(Records excerpted from a collection)
▼▼▼

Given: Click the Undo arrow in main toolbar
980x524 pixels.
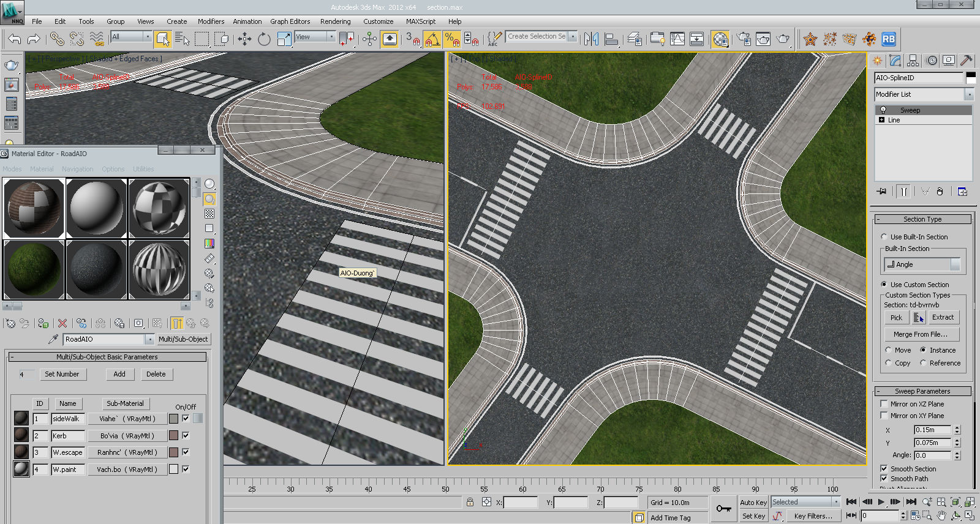Looking at the screenshot, I should tap(15, 39).
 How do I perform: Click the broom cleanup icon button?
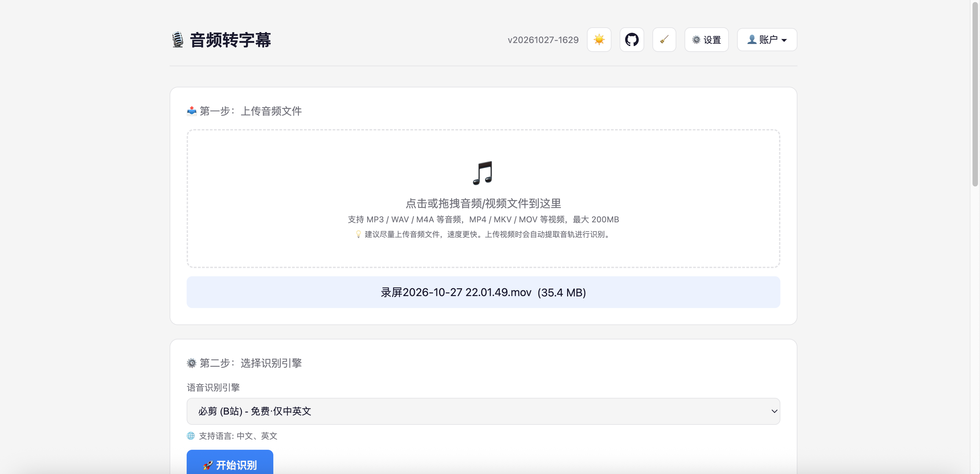point(664,40)
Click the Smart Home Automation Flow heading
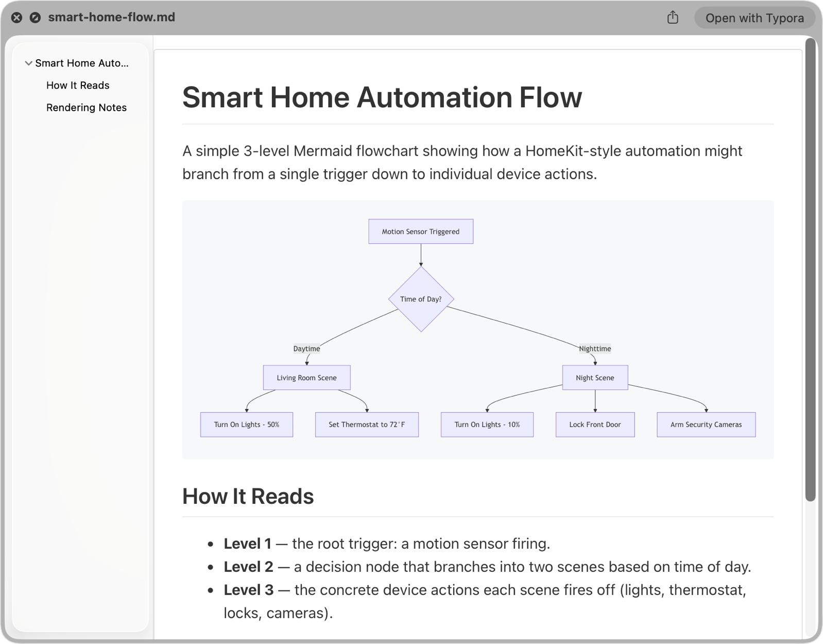 [x=382, y=97]
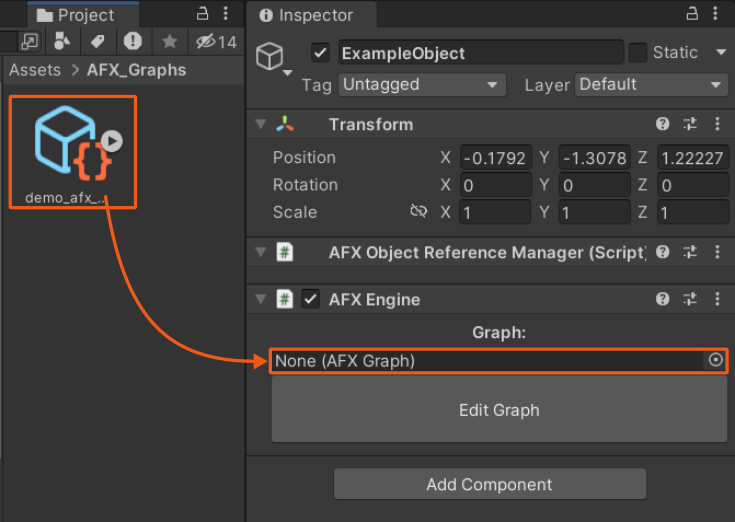Click the Graph object picker circle

[x=715, y=360]
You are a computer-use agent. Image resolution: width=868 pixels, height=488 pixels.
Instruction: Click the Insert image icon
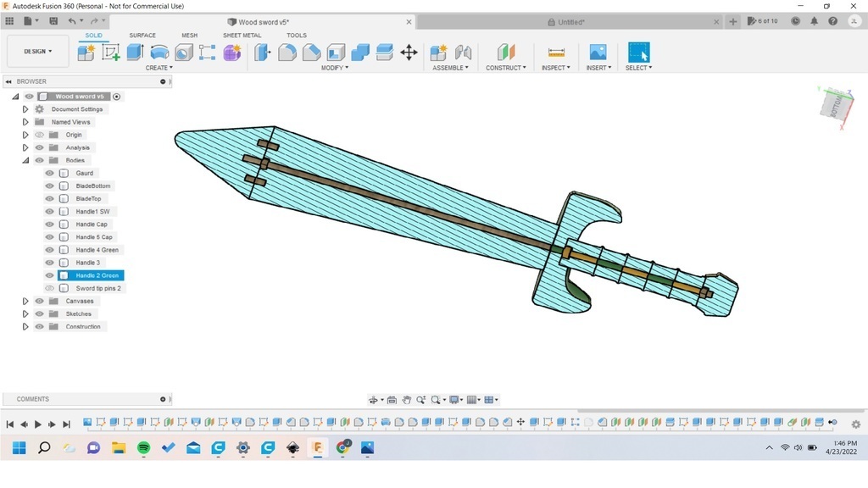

▲▲▲

TASK TO CARRY OUT :: From the line containing "How do I perform: Click" to the final line of the entries, both included, transcribe every line exactly, omit the pictures, and add nothing more.

RESPONSE AREA ::
 How do I perform: Click the broom cleanup icon button?
point(664,40)
Click the Smart Home Automation Flow heading
 [x=382, y=97]
Click the Graph object picker circle

[x=715, y=360]
You are a computer-use agent. Image resolution: width=868 pixels, height=488 pixels.
Instruction: Click the Insert image icon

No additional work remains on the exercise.